The flow to be avoided is:
read dd_index
read buffer[dd_index]
IOA DMA write to buffer[dd_index]
IOA DMA write to ioa_index
read ioa_index
compare dd_index and ioa_index, which no longer match |
The solution again is to follow the load requiring
ordering (the load of ioa_index) with a compare-branch-isync
sequence, such as the one provided by io_flush:
while (dd_index != ioa_index) {
io_flush(ioa_index);
status_var = buffer[dd_index];
<process status_var>
next_index(dd_index);
} |
Note that depending on the specific
assembly sequence generated by the compiler, the compare and branch may
already be present, in which case only the isync would need to be inserted.

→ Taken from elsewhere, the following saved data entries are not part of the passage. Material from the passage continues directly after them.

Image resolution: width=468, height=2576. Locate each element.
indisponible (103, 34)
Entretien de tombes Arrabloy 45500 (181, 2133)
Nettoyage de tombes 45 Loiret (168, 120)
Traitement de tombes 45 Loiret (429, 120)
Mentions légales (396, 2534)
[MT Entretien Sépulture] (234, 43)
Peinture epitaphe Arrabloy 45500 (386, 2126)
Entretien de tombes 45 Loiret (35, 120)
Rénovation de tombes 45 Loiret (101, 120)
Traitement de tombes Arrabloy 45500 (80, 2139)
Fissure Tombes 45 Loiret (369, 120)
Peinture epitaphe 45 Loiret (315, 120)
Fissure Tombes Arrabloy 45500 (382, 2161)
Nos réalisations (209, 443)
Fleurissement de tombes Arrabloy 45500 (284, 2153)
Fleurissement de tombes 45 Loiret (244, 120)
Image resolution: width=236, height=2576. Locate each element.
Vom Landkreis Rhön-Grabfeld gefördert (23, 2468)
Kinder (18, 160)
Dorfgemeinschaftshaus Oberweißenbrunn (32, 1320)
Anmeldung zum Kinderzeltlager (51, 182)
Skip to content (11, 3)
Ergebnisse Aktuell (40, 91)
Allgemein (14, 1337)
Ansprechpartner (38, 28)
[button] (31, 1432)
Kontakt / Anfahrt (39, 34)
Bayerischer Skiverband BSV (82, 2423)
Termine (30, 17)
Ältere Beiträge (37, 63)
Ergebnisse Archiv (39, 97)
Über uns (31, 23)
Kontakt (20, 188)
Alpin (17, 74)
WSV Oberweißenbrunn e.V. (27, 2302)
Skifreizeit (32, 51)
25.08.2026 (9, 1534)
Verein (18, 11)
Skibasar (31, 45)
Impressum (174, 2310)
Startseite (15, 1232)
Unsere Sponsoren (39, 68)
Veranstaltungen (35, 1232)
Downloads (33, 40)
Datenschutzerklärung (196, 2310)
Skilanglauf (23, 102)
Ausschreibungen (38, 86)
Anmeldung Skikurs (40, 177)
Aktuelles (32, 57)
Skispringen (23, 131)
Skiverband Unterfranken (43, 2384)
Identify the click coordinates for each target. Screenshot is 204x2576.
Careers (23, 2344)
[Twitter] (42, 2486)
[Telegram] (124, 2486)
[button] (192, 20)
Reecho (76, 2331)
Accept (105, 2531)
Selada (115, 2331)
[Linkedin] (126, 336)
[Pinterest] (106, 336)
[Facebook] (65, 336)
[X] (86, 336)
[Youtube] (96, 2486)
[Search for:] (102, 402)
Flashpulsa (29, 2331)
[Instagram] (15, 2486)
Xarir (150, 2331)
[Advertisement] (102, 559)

Device control timing loops
Another interesting
case occurs when a driver needs to delay between PIOs to a device.
An example might be doing a PIO store to cause an IOA to assert some signal
to child devices, then the driver needs to delay to ensure the signal is
asserted some minimum period before it issues a second PIO store to deassert
the signal. The architecture specifies the order of
accesses, but avoids describing any operations with respect to real
time.
So the two PIO stores will be delivered to the device in order, but the
two stores could be delivered on sequential cycles (i.e.., no delay between
the stores). The solution is similar to the io_flush approach
- a
load to the same device (with eieio used to order the
load if it's not to the same device address as the prior store) and a data
dependency need to be inserted after the initial store and prior to
the delay code, so that the driver does not start its delay until it is
sure the initial store has been completed.
Example combining sync and lwsync
Assume
an I/O programming model where the device driver is creating a list of
commands to be executed by an I/O device, in an environment where commands
may be added to the list at the same time that the I/O device is fetching
commands from the list.
Assume
that the device driver has built a list of five commands in system memory,
executed a heavyweight sync instruction, and then performed a store
to device memory to cause the device to initiate processing of the command
list.
Before
the device has fetched all the commands, the device driver begins to append
another three commands to the list.
Assume each command element is composed of two doublewords of command/data and a doubleword pointer
to link to the next element (a null pointer indicates the end of the list).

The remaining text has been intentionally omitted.